* PASSAGE FOR REVIEW *
________________________

Worst of all, it wasn't even a good try. There are pieces of physical evidence that can be twisted into some semblance of proof if a dyed-in-the-wool conspiracist is willing to work hard enough, but misrepresented reminiscences don't even come close. It was a huge letdown for me, in the sense that a real contest would have at least been sporting.
    So what happened at our conference in mid-April? Did the dragon roar fire and consume us? Hardly. The lamb appeared in his place, and was quiet and gentle throughout. Remarks were soft-spoken, muted, and shortened. The "proof" never materialized. The hallway was frequented during sessions deemed uninteresting. Afterward, the dragon roared once more from his den in Providence, but something was missing—it seemed more for showing the flag than for anything else. Many comments were received about how well the students had acquitted themselves, although there were the expected minority of dissenting voices.
    Looking back on the whole episode, it is clear that Charlie, the others at the Providence conference, Debra, and the others at the Lancer conference (that "unanimous" group) had been simply declaring victory and changing the subject because they knew they had no proof. They were using empty words for effect. They had become stump speakers rallying the faithful from the heart rather than from the head. They were saying what they wished to be true rather than what they knew to be true, and figuring that if they repeated it often enough they would persuade others and themselves. In short, they were using rhetoric rather than reason.

________________________

* DATA UNDER STUDY *

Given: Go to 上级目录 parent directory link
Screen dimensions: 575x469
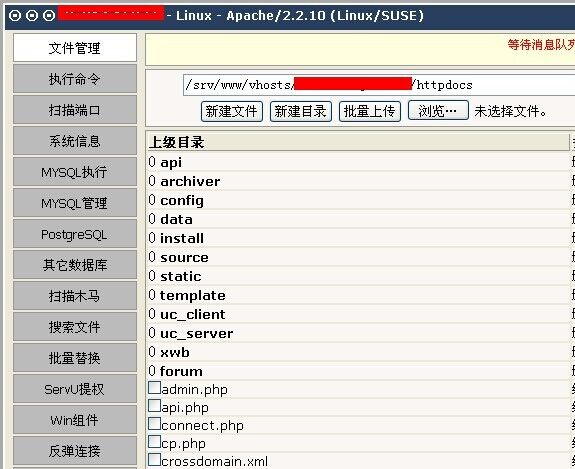Looking at the screenshot, I should pyautogui.click(x=176, y=142).
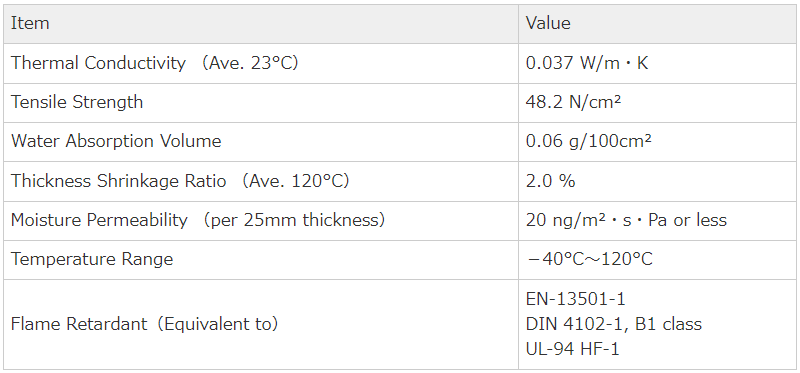The image size is (800, 373).
Task: Select the Temperature Range row label
Action: tap(92, 259)
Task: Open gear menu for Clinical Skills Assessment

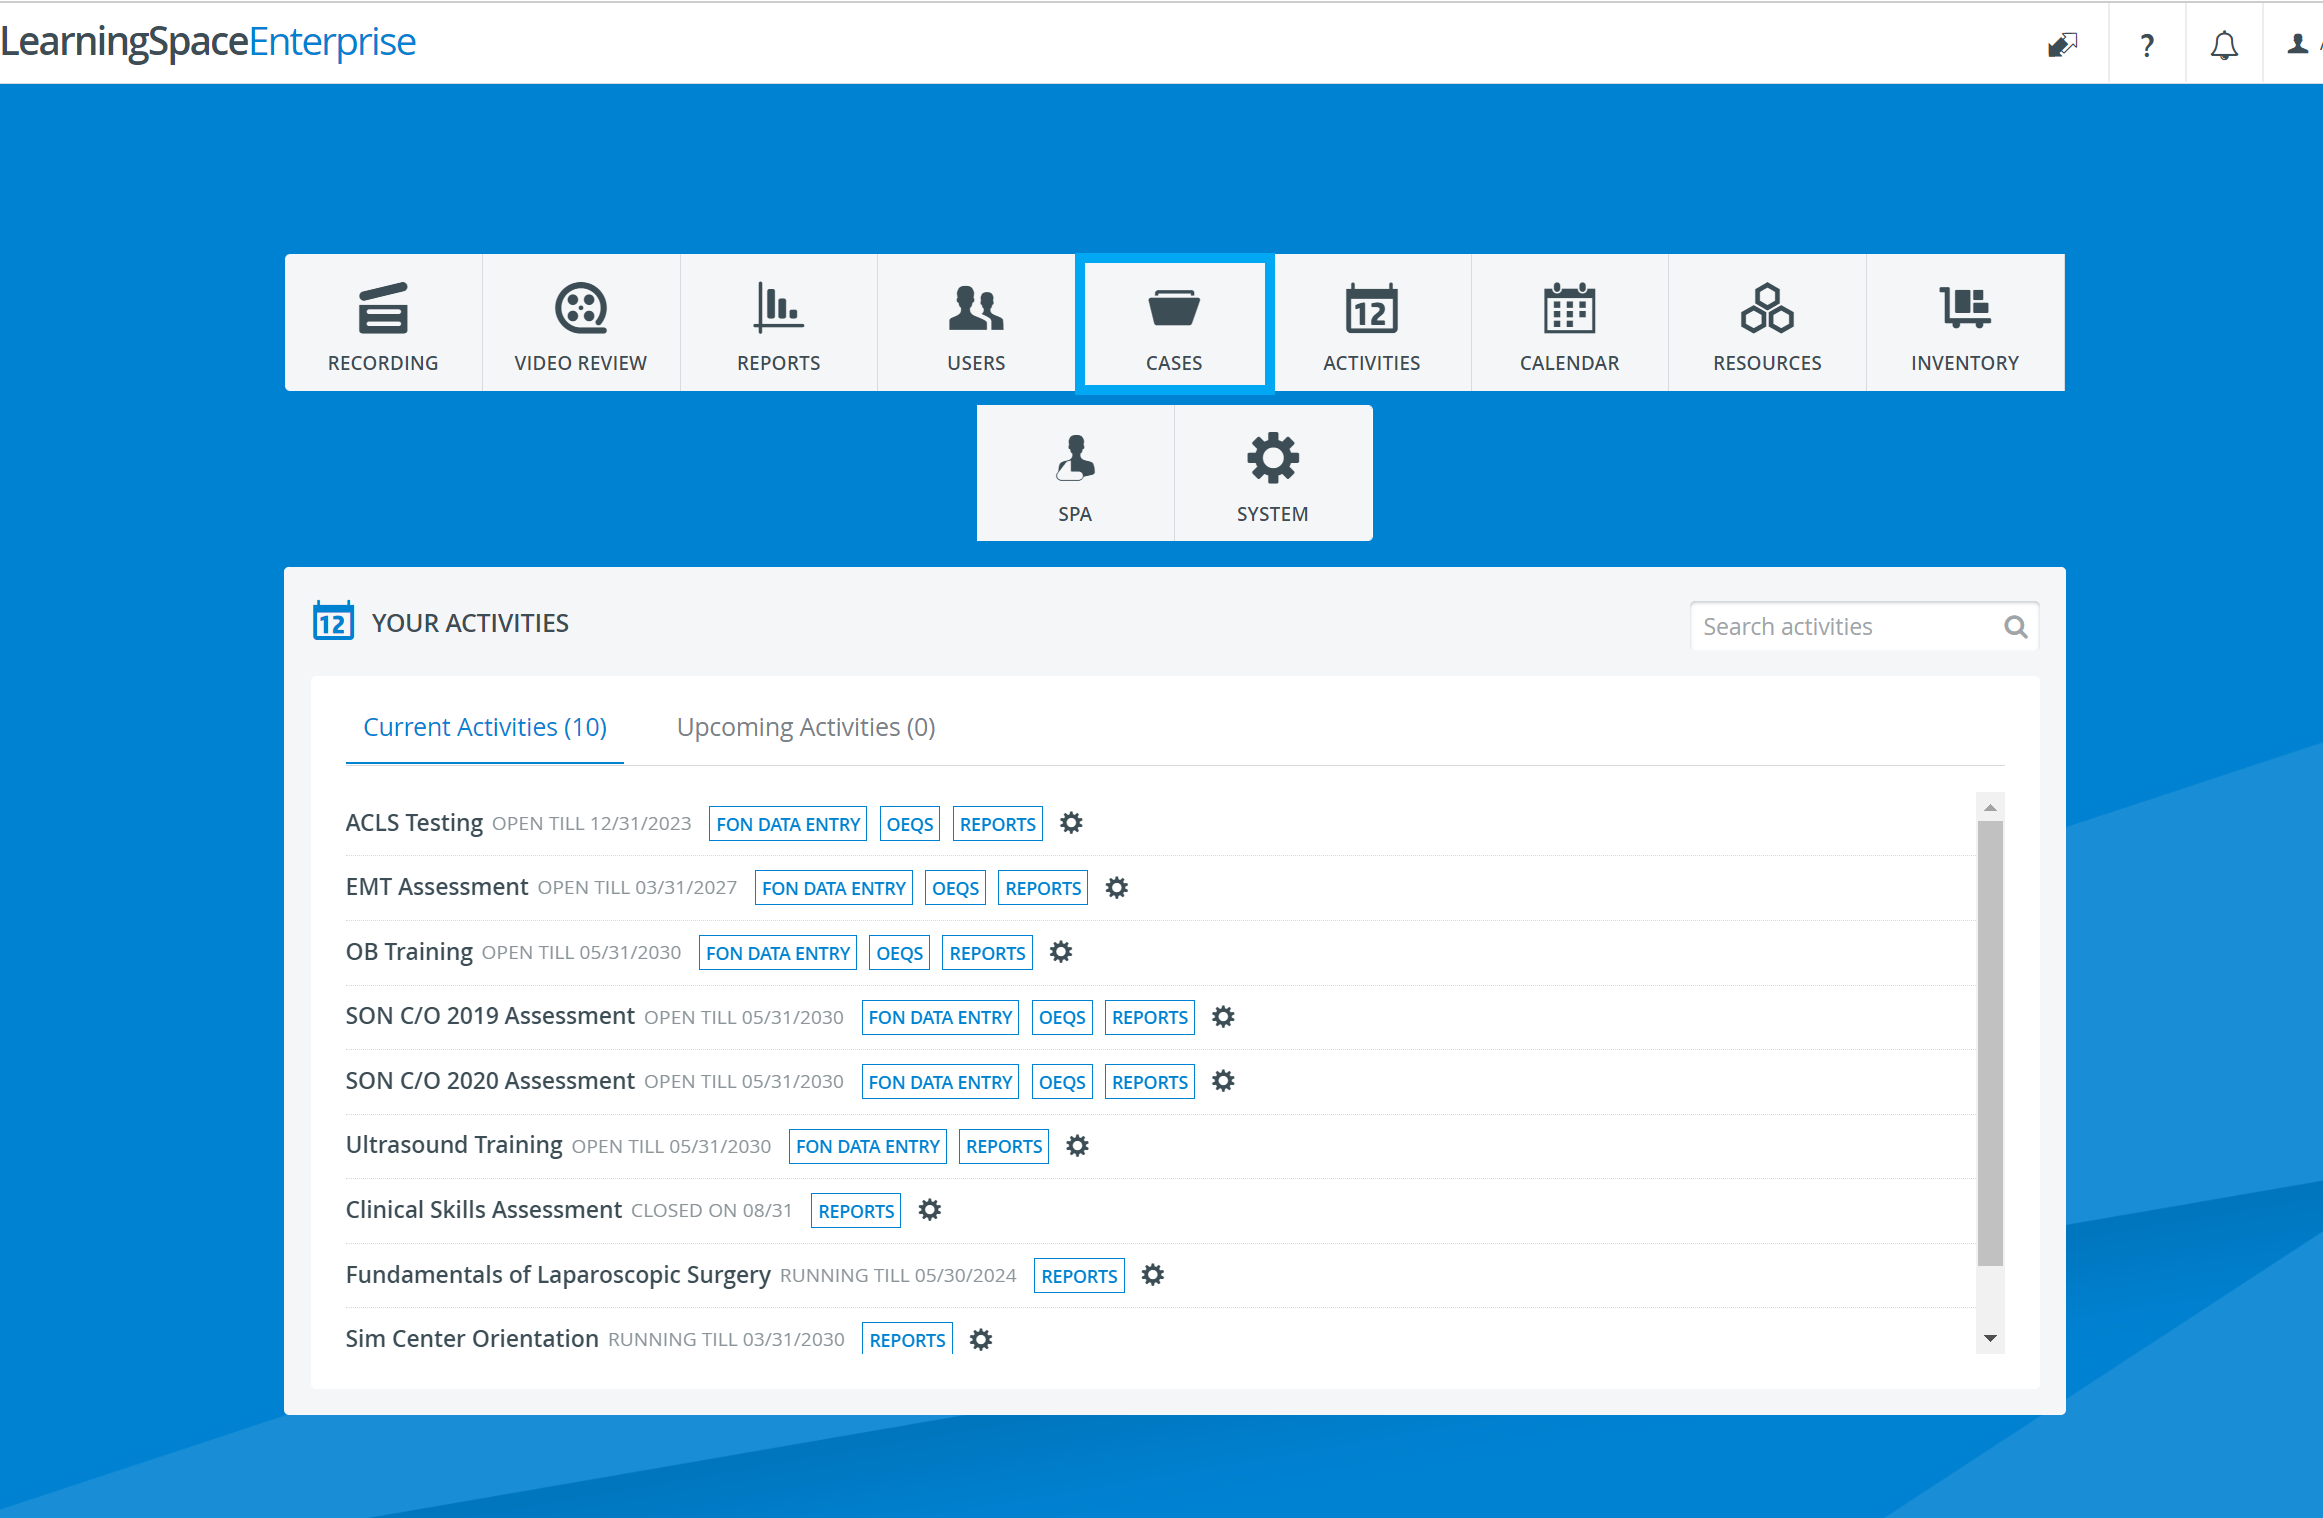Action: click(930, 1210)
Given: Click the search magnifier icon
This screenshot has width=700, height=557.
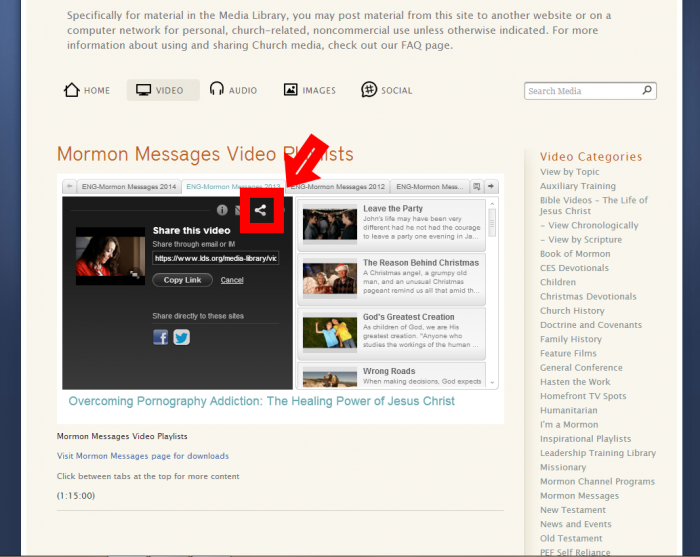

________________________

Carry on the conference account from the end of its last paragraph. The data above has nothing to do with the conference account.

    Now how does the Church Lady fit into all this? As anyone knows who has watched Dana Carvey's wonderful character on Saturday Night Live, her punch line when condemning some infidel's excuse for bad behavior was "Well, isn't that conveeenient!" That's just what Charlie and fellow arch-conspiracists were doing—saying in essence "We have the ultimate proof but we're not going to tell you about it!" To this, one can only say "Well, isn't that conveeenient!"
    In hindsight, it was easy to expose the tactic of declare victory and change the subject—it collapsed at the first serious challenge. But there are all sorts of other irrationalities within the JFK critical/conspiratorial movement that do not yield themselves so readily. Everyone who is genuinely interested in the truth of the assassination—which I assume includes people from every point of view—must vow to find the truth wherever it lies and to use every technique of genuine inquiry in as rigorous a fashion as humanly possible in that pursuit. Anything less would be unworthy of America and the memories of JFK.